No, it absolutely is not. I suppose if you consider supply-side as a political movement started by specific people such as Laffer and Jude Wanniski, you might have a point. But supply-side as a general economic idea goes all the way back to Adam Smith.
And the concept that less tax and regulation will make an economy more dynamic and faster growing goes back even earlier. The Hanseatic League created a low-tax free trade zone by getting Henry II to exempt them from the typically heavy tariffs kings of the day imposed on trade. They also handled another form of ‘tax’ - banditry - by raising their own protection forces. The result was an explosion of economic growth. Supply side economics.
Supply side economics is not even just about tax cuts. Supply side economics has three legs - tax policy, regilatory policy, and trade. Supply siders believe in lower taxes, lower regulations, and free trade. The Laffee Curve doesn’t even address the last two, for God’s sake, and it’s not necessary for the first.

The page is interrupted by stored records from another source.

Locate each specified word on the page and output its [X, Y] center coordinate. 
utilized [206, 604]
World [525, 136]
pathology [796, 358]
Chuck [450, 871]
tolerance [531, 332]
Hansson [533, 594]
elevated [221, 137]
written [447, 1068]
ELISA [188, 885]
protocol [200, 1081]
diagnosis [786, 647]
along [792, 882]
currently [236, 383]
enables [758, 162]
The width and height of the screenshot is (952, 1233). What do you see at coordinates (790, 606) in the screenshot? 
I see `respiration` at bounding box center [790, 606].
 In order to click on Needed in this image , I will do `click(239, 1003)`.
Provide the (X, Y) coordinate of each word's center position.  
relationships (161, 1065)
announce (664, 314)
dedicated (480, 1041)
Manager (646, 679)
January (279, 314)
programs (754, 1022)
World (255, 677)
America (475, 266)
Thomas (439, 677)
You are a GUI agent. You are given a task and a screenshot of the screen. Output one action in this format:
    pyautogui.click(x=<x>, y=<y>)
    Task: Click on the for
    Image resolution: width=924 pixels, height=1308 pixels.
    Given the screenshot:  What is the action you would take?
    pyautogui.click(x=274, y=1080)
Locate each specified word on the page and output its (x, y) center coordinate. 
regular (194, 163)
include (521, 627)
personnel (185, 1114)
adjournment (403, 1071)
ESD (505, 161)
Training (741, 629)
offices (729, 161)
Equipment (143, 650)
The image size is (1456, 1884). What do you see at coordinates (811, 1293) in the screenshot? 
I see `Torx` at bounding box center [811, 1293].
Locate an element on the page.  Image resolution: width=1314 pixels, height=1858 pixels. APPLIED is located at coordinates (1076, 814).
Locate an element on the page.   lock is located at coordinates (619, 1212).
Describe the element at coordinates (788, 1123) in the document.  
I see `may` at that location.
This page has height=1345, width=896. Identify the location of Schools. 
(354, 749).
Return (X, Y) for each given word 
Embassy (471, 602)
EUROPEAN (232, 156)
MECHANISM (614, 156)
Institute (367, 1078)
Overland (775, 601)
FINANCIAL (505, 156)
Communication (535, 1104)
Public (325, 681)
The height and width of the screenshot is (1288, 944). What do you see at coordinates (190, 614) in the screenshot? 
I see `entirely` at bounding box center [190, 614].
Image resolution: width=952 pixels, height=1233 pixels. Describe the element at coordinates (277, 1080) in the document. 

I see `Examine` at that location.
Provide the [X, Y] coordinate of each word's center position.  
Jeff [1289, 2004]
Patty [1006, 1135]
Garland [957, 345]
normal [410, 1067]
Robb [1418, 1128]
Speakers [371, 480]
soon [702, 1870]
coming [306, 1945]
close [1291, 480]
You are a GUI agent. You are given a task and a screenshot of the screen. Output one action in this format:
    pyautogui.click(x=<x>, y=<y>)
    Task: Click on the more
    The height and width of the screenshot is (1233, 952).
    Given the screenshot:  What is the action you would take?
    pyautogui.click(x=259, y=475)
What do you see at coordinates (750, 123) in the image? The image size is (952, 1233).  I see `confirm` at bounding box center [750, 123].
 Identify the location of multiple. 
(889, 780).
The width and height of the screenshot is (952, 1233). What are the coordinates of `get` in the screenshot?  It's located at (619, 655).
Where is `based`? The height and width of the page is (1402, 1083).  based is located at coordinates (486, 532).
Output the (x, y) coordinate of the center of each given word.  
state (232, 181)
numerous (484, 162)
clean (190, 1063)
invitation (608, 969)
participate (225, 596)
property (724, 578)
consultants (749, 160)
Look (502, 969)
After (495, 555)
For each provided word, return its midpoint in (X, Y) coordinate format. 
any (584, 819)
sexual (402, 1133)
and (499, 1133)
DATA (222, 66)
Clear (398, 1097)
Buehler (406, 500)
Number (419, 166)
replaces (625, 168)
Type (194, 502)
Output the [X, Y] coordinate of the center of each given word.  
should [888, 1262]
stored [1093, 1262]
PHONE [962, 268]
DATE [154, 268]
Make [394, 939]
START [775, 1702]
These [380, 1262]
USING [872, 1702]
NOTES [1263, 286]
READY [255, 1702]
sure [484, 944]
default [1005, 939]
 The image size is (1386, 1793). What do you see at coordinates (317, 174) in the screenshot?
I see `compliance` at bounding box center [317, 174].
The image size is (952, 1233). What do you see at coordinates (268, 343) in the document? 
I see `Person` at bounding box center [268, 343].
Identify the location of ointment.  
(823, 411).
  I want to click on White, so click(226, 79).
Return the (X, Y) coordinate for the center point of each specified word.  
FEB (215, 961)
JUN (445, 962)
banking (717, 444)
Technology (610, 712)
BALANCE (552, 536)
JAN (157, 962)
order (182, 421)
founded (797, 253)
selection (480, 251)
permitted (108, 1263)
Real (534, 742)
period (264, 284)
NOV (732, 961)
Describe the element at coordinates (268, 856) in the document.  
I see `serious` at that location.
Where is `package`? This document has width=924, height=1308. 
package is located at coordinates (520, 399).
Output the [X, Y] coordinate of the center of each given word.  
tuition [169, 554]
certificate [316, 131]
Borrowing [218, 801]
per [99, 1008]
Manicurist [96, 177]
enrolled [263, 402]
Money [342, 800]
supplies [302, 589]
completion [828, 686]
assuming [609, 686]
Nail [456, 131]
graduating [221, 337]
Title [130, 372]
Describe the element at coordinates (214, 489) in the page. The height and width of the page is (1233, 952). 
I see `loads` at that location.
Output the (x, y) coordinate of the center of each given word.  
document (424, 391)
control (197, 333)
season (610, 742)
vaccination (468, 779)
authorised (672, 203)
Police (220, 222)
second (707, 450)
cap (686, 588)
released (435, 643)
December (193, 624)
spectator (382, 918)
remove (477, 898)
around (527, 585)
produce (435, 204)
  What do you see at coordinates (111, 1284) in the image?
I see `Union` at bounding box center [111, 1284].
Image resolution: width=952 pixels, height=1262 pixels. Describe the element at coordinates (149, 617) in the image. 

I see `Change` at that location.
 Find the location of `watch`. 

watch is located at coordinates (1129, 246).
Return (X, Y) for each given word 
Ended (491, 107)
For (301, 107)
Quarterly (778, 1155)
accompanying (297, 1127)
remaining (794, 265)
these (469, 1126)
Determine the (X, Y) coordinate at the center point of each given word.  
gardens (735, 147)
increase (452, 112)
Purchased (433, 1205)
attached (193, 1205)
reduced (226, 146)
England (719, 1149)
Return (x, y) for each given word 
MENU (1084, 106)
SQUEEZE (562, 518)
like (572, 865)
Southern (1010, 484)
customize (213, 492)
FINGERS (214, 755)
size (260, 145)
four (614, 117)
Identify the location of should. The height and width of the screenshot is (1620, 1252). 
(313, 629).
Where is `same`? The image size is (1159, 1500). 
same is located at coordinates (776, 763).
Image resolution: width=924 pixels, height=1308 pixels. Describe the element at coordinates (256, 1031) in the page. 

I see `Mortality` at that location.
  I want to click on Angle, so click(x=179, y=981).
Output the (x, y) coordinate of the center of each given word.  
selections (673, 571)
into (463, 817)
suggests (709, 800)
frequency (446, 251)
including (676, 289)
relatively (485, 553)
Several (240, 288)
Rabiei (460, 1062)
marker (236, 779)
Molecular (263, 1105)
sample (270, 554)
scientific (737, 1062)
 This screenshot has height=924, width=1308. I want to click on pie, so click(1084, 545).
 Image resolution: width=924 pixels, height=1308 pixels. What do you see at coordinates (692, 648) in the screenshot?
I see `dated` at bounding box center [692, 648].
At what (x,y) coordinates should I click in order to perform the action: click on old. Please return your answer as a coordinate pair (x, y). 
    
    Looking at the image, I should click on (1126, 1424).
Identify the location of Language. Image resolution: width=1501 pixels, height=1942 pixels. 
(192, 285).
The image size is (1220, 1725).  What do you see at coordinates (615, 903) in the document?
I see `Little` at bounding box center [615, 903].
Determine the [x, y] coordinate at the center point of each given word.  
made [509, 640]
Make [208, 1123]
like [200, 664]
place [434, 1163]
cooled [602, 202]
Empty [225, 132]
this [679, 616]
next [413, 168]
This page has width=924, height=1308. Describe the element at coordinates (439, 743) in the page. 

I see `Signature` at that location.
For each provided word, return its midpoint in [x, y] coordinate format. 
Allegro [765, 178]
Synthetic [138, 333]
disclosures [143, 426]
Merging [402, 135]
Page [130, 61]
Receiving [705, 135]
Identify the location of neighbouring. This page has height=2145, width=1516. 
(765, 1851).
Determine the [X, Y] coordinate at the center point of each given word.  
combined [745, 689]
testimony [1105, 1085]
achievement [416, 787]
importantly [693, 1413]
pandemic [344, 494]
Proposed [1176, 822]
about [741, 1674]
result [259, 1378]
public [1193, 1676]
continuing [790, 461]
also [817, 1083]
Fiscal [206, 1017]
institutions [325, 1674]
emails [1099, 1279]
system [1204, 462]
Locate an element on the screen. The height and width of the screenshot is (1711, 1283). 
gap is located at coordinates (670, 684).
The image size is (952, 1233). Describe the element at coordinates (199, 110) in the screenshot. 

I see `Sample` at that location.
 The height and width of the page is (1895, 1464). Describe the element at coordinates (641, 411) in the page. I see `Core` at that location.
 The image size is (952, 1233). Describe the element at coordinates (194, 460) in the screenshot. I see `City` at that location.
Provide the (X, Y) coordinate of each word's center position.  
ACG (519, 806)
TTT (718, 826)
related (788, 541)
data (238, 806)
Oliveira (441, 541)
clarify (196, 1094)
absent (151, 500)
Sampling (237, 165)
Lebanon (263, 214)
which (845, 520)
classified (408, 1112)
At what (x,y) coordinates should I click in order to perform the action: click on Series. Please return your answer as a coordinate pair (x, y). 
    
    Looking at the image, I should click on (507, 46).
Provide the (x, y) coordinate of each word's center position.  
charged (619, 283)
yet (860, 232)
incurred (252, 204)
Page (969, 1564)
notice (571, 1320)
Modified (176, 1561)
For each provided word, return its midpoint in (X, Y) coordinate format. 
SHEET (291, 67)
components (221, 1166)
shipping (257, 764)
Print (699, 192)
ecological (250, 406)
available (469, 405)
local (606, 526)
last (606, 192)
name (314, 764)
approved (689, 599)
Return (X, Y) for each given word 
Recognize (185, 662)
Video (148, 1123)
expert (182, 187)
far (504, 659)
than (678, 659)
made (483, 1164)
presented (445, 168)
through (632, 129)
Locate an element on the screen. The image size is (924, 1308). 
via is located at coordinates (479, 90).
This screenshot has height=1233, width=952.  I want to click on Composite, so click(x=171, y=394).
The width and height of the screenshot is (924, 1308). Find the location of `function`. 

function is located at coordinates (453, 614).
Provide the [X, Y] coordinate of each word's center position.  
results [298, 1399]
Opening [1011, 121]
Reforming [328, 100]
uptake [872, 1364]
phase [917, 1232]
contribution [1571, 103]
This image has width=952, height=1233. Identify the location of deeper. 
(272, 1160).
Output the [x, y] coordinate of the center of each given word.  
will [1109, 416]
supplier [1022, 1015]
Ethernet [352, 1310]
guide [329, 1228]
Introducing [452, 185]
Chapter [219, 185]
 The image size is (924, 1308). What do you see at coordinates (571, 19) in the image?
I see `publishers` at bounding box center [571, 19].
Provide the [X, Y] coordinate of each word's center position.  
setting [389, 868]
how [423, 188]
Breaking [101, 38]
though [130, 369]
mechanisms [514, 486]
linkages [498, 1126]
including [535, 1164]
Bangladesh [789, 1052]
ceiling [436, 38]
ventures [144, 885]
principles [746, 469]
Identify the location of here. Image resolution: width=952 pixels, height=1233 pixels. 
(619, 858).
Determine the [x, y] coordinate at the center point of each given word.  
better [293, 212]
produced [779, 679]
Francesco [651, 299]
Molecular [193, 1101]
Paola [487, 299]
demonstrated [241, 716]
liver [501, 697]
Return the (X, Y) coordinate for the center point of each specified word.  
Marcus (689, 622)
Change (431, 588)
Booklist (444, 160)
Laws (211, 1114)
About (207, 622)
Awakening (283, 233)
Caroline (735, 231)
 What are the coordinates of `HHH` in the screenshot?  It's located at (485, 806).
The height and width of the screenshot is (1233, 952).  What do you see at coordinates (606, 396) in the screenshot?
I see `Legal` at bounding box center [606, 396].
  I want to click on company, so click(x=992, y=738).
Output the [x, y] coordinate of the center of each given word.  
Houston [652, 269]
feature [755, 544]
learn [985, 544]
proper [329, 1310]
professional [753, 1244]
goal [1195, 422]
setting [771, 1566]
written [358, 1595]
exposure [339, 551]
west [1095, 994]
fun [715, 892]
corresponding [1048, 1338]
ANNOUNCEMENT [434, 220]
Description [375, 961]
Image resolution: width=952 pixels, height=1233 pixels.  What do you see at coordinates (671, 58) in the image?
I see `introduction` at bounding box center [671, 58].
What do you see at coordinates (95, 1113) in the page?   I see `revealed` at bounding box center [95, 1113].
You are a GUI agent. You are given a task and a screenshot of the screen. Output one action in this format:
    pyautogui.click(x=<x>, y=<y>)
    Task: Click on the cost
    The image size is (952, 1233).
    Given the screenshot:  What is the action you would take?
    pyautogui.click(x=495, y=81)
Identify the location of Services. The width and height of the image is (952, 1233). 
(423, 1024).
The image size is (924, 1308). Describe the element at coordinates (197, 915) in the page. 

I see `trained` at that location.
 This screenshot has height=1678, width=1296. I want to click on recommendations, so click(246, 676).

I can support lower taxes even if I think it will reduce government revenue. For example, I may think the government already takes in too much and should have its revenue reduced. It’s also possible to be a supply sider and think taxes are about right. For example, if you think the deficit is more important and should be paid down, or if you think taxes are low enough and focus on reducing regulatory barriers and barriers to trade. That’s pretty much where I am.
The Laffer curve has been latched onto by Republicans for the same reason the ‘fiscal multiplier’ was latched onto by demand siders - it’s a political tool used to defang the arguments of the other side. Both are have-your-cake-and-eat-it-too ideas that politicians use to claim that their policiex will be self-financing. But the Laffer Curve is no more necessary to Supply Side as the fiscal multiplier is to Keynesian economics.
The Laffer curve is similar to multipliers in another fundamental way: both theories can be correct given the right circumstances, but have been applied by their adherents as universal truths that apply in all economic conditions.
Another definition of supply-side economics is as the reciprocal of demand-side economics, which says that taxing or borrowing money then handing it out to the people will stimulate the economy. Again, both are true in limited scenarios, but wildly overapplied. Fiscal stimulus as conceived by Keynes was only supposed to apply to recessions when there is a temporary demand shortfall. But now it’s common for the left to talk about all government spending as ‘stimulus’, even when the economy is doing fine and there are shortages of both material and labor. That’s the fault of politicians and idealogues, not economic theory.